* Instructions for the task: Down to the last line, retype each line of the entries exactly, starting with the one that contains "540x405 pixels.".

>>>

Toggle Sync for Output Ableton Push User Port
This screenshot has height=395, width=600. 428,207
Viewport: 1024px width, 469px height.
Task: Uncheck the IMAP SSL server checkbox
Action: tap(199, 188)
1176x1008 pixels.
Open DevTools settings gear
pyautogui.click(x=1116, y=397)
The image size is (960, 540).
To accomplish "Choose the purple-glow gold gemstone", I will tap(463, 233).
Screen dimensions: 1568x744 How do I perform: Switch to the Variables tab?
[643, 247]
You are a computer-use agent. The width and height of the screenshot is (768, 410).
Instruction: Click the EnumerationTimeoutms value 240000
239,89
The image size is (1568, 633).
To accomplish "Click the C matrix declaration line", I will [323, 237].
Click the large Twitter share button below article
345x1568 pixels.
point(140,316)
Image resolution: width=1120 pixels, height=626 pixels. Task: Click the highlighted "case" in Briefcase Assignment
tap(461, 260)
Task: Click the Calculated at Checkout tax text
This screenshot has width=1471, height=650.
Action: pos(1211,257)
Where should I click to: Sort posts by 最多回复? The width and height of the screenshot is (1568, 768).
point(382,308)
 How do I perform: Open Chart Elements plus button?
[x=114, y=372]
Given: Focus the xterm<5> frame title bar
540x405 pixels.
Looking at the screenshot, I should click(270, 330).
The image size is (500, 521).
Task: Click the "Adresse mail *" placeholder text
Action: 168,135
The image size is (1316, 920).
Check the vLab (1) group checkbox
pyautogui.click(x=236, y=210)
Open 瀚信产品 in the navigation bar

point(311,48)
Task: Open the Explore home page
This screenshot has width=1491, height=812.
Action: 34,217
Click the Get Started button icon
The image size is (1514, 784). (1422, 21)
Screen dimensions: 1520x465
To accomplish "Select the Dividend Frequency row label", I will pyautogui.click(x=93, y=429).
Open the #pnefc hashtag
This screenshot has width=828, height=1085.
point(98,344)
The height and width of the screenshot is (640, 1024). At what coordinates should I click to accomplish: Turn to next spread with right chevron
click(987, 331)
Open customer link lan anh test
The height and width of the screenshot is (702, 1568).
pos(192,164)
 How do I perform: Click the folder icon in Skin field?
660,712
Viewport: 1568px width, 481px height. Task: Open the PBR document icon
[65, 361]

<<<

* Output:
540x405 pixels.
Looking at the screenshot, I should click(270, 330).
The image size is (500, 521).
Task: Click the "Adresse mail *" placeholder text
Action: 168,135
The image size is (1316, 920).
Check the vLab (1) group checkbox
pyautogui.click(x=236, y=210)
Open 瀚信产品 in the navigation bar

point(311,48)
Task: Open the Explore home page
This screenshot has width=1491, height=812.
Action: 34,217
Click the Get Started button icon
The image size is (1514, 784). (1422, 21)
Screen dimensions: 1520x465
To accomplish "Select the Dividend Frequency row label", I will pyautogui.click(x=93, y=429).
Open the #pnefc hashtag
This screenshot has width=828, height=1085.
point(98,344)
The height and width of the screenshot is (640, 1024). At what coordinates should I click to accomplish: Turn to next spread with right chevron
click(987, 331)
Open customer link lan anh test
The height and width of the screenshot is (702, 1568).
pos(192,164)
 How do I perform: Click the folder icon in Skin field?
660,712
Viewport: 1568px width, 481px height. Task: Open the PBR document icon
[65, 361]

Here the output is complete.